RIP bis

 

Difficile de faire plus sobre, plus stricte à l’œil et, pour reprendre l’adjectif du sous-titre, plus « clinique » que la maquette de cette nouvelle revue. Le terme maquette d’ailleurs ne convient pas, il faudrait plutôt employer le mot « dispositif » de lecture, en plus encore de « lectures ». En effet, sous le rabat de la première de couverture, elle-même quasiment entièrement blanche et vierge hormis d’un titre très discret, apparaissent en trois temps une série d’intentions multiples, jouant de l’anaphore du célèbre « Que faire ? » (034-1bis) puis un sommaire alphabétique décliné en une liste oblique de noms d’auteurs, pour chacun d’eux désigné sous un double codage, texte(s) et page(s), identités qui n’apparaissent pas dans le corps du numéro. La raison de ce procédé tient sûrement dans la volonté, non pas de mêler dans un improbable récit collectif les différentes contributions, mais de donner à voir et ressentir le commun, le parallèle et le différent(d) de ces parcours réflexifs qui se conjuguent d’autant mieux que les noms des auteurs sont congédiés. De la sorte, ce qui s’inscrit habituellement dans la mémoire d’un lecteur au terme de sa lecture d’une revue est ici anticipé par ce dispositif qui impose une lisibilité nouvelle, bien que parfois exigeante, tant nous sommes habitués à spontanément attribuer un nom à un texte dès ses premiers mots, le plus souvent avant même d’en entamer la lecture. Ici, les textes entrent en dialogue(s), en une collision productrice de sens inattendus, renforcée par une mise en page novatrice qui joue de l’espace sans excès en calibrant autrement les colonnes et en osant croiser horizontalité et verticalité du paragraphe.
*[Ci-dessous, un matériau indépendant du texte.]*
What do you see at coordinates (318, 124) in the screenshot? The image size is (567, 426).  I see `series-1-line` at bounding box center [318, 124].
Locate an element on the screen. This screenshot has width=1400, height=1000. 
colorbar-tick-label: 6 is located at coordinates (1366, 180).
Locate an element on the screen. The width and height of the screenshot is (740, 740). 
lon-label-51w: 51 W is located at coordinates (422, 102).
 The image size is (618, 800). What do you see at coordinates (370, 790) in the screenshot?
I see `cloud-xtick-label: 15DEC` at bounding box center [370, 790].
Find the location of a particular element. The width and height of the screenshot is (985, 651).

La qualité du travail de l’Ecole Estienne (DSAA Design typographique, 1re année) rencontre la volonté éditoriale d’Antoine Dufeu et de Frank Smith, les deux concepteurs de RIP. Par ailleurs, on notera que chaque numéro sera disponible six mois plus tard sous une version numérique « répliquée » .2., réplique fondée sur « une approche de relecture, entendue ici tel un retour sur l’avant ».

 

Vingt-trois participants, de générations et d’esthétiques différentes, travaillent ainsi les notions de vérité (216-219), de translation (208-211), de restes (200-205), questionnent les enjeux du langage (124-131), de la politique, de la poésie, interrogent l’usage de l’intercession, du flux, de l’expérience ou de l’expansion (066-071), du datajournalisme (034-041), de la cartographie, du corps (018-021) et de la parenthèse même. « Pour toucher à une forme “critique”, pour affronter le dehors, il faut imaginer une torsion de nos facultés, une ivresse de tous nos sens pour parler avec Rimbaud. Limer le mur avec patience dirait encore Van Gogh. Et, sur cette limite, la clinique est presque congénitalement liée au geste critique » (099-125).

 

À remarquer enfin quelques dessins et photographies traitées a minima, dans l’espace d’une revue ou le texte imprimé l’emporte à peine sur le blanc qui le porte et le cadre, une revue au nom sigle énigmatique que l’on peut lire du latin à l’anglais.